Price action: August lean hog futures rose 30 cents at $109.50, the contract’s highest closing price since June 21.

Fundamental analysis: Nearby hog futures extended sharp gains the previous two sessions and ended at the highest levels in over two weeks as technical strength and easing concern over pork demand outweighed weakness in cash benchmarks. The CME lean hog index fell 65 cents to $109.93 (as of July 5), the fifth straight daily decline. August futures ended today at a discount of 43 cents to the index, down from a gap of nearly $8 at the end of last week and an indication futures traders expect a stronger cash tone this month, considering hog supplies have shrunk seasonally to lows for the year. The five-day rolling average national direct cash hog price today was quoted at $118.46. Wholesale market strength also supported futures. Pork cutout values early today rose $1.61 to $113.11, led by strength in bellies. Movement was decent at 174 loads.

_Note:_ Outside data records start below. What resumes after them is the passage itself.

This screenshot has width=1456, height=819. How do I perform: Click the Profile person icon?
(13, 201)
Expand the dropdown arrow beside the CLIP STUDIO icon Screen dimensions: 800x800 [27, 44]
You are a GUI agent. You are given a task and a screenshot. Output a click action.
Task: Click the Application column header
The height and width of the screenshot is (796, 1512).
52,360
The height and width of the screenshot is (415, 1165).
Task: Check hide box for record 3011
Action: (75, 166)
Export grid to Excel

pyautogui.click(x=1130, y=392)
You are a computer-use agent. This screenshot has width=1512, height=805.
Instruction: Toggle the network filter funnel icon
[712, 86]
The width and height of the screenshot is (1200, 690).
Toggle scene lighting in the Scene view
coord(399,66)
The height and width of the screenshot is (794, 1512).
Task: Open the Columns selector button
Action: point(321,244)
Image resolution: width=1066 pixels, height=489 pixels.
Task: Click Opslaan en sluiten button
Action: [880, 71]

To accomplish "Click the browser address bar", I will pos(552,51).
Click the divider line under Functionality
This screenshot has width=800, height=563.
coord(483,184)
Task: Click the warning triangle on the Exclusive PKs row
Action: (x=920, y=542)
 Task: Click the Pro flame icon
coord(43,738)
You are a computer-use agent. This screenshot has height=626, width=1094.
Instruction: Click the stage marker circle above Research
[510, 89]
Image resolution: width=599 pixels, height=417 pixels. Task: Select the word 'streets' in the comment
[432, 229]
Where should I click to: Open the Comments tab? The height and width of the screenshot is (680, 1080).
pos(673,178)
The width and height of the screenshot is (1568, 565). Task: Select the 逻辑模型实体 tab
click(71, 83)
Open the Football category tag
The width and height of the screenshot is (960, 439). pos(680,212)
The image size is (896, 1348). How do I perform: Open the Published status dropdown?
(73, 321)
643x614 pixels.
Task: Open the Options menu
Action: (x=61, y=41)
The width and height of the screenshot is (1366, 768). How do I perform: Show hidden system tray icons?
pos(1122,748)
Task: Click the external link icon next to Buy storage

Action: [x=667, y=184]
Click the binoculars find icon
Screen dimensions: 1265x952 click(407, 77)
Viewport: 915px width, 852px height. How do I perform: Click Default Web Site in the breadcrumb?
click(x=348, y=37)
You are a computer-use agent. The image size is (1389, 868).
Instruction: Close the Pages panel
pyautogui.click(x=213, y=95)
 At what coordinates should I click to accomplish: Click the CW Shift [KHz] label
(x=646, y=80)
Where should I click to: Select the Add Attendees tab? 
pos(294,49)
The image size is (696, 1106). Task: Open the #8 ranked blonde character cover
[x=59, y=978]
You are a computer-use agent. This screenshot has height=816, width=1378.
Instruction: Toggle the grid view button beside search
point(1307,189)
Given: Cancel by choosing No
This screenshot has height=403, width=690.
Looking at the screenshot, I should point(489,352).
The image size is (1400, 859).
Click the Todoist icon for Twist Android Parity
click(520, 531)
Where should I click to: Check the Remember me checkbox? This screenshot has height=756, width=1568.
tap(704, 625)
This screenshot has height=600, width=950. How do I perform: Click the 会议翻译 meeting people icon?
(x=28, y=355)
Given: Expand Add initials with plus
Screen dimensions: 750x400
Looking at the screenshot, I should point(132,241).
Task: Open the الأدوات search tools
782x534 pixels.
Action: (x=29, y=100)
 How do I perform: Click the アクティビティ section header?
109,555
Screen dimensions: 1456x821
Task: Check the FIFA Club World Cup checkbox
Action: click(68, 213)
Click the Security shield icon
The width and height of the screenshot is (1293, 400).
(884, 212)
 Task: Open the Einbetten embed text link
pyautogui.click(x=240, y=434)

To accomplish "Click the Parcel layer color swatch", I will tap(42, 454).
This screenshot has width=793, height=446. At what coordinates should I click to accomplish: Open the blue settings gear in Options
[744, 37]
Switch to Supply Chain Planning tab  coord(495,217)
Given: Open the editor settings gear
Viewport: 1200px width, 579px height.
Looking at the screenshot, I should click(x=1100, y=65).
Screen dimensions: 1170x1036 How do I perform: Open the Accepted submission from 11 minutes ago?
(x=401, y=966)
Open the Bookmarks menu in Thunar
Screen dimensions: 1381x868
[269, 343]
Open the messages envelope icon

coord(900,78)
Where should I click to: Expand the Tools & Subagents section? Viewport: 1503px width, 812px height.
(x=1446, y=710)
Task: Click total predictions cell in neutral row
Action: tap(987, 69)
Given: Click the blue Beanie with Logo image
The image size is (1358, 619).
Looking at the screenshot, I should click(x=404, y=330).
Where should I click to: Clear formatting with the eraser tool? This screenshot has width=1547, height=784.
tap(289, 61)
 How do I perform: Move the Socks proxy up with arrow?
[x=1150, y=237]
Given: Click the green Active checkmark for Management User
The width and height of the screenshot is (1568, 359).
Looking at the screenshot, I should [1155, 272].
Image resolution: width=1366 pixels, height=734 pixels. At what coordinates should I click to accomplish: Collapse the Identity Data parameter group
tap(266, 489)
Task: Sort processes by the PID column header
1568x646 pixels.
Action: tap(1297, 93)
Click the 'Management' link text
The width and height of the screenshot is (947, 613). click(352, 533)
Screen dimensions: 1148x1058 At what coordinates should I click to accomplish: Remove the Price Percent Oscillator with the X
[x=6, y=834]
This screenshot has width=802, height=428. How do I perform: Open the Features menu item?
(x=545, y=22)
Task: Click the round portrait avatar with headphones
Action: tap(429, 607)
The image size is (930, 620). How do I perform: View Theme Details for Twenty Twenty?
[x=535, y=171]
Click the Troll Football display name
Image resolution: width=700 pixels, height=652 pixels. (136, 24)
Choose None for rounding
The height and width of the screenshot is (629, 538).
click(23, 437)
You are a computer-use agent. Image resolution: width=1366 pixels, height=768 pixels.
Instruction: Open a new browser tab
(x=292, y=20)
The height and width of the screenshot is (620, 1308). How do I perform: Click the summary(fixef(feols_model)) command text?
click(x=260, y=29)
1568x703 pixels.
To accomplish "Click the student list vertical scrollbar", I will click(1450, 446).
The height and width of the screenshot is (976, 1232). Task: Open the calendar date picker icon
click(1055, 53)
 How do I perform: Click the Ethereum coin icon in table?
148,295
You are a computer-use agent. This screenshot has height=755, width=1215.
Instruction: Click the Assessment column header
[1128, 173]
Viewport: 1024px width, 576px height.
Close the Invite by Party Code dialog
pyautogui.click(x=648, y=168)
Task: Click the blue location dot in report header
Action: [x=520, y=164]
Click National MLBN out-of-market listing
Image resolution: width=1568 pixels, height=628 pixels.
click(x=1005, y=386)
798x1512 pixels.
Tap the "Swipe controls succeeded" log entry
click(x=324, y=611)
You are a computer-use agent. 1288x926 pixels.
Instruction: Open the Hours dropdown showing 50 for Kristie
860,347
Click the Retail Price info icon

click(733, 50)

Technical analysis: August lean hogs posted a potentially bullish upside breakout from a recent choppy trading range. However, today’s low-range close suggests the move may have been a “false breakout.” Good follow-through buying on Friday would confirm the bullish breakout. Bulls have gained the overall near-term technical advantage with this week’s price gains. The next upside objective for bulls is to close August prices above solid resistance at $115.00. The next downside objective for bears is closing prices below solid support at $105.00. First resistance is seen at today’s high of $111.75, then $113.00. First support is seen at $108.00, then at Wednesday’s low of $107.02.

What to do: Be prepared to extend feed coverage when market bottoms are in place. 

Hedgers: Carry all risk in the cash market for now.

Feed needs: You are hand-to-mouth on corn-for-feed and soybean meal needs.

 

Cattle

Price action: August live cattle rose 5 cents to $134.55, near the bottom of the day’s range after initially rising to a two-week high at $135.725. August feeder cattle fell $1.025 to $176.05.

Fundamental analysis: Live cattle futures rose a second consecutive day, though August futures trimmed much of the contract’s early advance to end with only a modest gain. Prices were supported by signs of easing recession concerns, as strength in U.S. stocks and commodities such as crude oil provided a firmer tone to agricultural commodities. Expectations for steady to firmer cash cattle prices and continued strength in wholesale beef also underpinned futures. Choice beef cutout values gained 26 cents early today to $268.31 on firm midday movement of 79 loads. The premium Choice holds to Select cutouts widened to over $25, the highest since early October and an indication of snug supplies for market-ready animals. Feeder cattle were pressured by renewed strength in corn futures.

Technical analysis: Live cattle bears retain a slight near-term technical advantage but bulls have gained some strength this week, though prices continue trading in a sideways, choppy pattern that’s persisted since late June. August futures closed above the 40- and 50-day moving averages at around $133.80 and $134.35, respectively. Today’s high at $135.725 marks initial resistance, followed by the 100-day moving average at slightly above $136.00. Initial support comes in around the 10-day moving average around $133.475 and this week’s low at $132.675.

What to do: Be prepared to extend feed coverage when market bottoms are in place.  

Hedgers: Carry all risk in the cash market for now.

Feed needs: You are hand-to-mouth on corn-for-feed and soybean meal needs.